Way off topic but I'm hoping this demographic can point me to some good info. I'm currently a field technician repairing large printing equipment in a 3 hour radius from my home. Some weeks I work 40 hours while some I literally don't leave the house. I average 20 hours per week hands on machines. I'd really like to supplement my income by working from the house.
Are there any super-busy industries where companies ship small machines to technicians for repair (instead of spending 5 figures to replace them)? A former co-worker at another job repaired construction laser levels from home and only came by the office to pick up and drop off machines. I'm really just trying to brainstorm with as many brains as will play along.
Automotive would be great. Maybe not transmissions but specialized assemblies too pricey just to throw away. Anything with lots of parts and exploded diagrams. A few hours to a few days for a few hundred dollars is what's sounding good. Do you know of any industries needing this work?
Wish I did, but it seems like a skill that would be in need.
rebuilding NLA ferrari electronic boards. if you are an EE, this might be a good way to make stay at home bank. Trouble would be building a name and reputation for yourself.
Seriously, we are talking 90's PCB's that go for 8-15 grand.
You may have to freestyle this. IE, buy cheap, yet valuable broken equipment with a market, repair it, and sell it as refurbished. plan to lose money the 1st year building a rep as a reliable person to buy reman stuff from. once you have a customer base, a few small biz's on your docket, then you can make some real world money.
my cousin does this full time with musical instruments. Turned it from a bench in the corner on weekends to his FT gig, with a 4000 sq ft shop and 60-80 hours a week of work.
-J0N
jmthunderbirdturbo said:
You may have to freestyle this. IE, buy cheap, yet valuable broken equipment with a market, repair it, and sell it as refurbished. plan to lose money the 1st year building a rep as a reliable person to buy reman stuff from. once you have a customer base, a few small biz's on your docket, then you can make some real world money.
my cousin does this full time with musical instruments. Turned it from a bench in the corner on weekends to his FT gig, with a 4000 sq ft shop and 60-80 hours a week of work.
-J0N
Have a friend who was doing this on the side while he was in grad school with instruments. Repaired a lot of instruments that I cant remember the names of, but it was heavy duty (lab) chemestry equipment. He could buy it inoperable for pennies on the dollar and sell it pretty reasonably once fixed. Many of these get sold off cheap when they stop working because the companies charge a LOT to fly a technician out and even do basic stuff.
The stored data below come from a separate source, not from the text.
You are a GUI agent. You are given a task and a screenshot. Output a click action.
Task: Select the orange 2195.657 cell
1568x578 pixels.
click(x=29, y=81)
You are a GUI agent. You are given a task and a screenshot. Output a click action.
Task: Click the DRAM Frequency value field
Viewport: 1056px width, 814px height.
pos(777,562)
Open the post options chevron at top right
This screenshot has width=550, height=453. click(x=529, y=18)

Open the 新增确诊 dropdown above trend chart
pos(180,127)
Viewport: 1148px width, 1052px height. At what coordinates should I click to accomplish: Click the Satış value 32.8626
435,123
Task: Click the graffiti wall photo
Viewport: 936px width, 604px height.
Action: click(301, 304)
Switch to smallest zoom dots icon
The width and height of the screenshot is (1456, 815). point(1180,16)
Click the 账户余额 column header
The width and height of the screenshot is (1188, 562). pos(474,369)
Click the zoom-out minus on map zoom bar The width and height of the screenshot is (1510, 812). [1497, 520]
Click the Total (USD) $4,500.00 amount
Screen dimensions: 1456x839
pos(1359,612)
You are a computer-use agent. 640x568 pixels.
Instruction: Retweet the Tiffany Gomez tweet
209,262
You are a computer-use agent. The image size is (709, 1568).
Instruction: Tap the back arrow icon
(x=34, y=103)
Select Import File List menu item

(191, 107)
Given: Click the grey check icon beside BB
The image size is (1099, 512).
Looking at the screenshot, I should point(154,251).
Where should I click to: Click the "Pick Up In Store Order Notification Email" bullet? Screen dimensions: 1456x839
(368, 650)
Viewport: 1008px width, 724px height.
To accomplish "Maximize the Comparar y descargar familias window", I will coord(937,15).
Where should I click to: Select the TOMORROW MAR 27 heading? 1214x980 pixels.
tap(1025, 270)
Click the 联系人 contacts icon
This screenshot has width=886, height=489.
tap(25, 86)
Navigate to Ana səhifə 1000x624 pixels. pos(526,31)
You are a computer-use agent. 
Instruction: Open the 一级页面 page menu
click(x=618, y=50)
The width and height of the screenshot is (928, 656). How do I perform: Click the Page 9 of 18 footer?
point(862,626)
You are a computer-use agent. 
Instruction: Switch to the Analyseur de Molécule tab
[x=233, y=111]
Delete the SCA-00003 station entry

That said, like with anything, he lost his shirt on a few deals.
A guy I went to school with apparently flips rare electric guitars for a living. He knows his stuff. He makes videos of him playing the guitar (he's good), what the guitar is, why it is special, and what it costs. I'm guessing he keeps a decent cash reserve so he can snatch up deals on the spot, then spends a little time prepping each one for sale. Easy to transport, easy to store, no legal paperwork.
My buddy used to make Mustang parts in his garage for NPD. Those "fire stopper" metal plates you put behind the rear seat in a first gen Mustang? Yeah, my buddy hand cut most of those in his garage. He also made seat belts with licensed car logos...in his garage. It wasn't a ton of money, but it made things easier.
Apexcarver said:
rebuilding NLA ferrari electronic boards. if you are an EE, this might be a good way to make stay at home bank. Trouble would be building a name and reputation for yourself.
Seriously, we are talking 90's PCB's that go for 8-15 grand.
How would one know which boards are needed? Good grief is that a lot of money...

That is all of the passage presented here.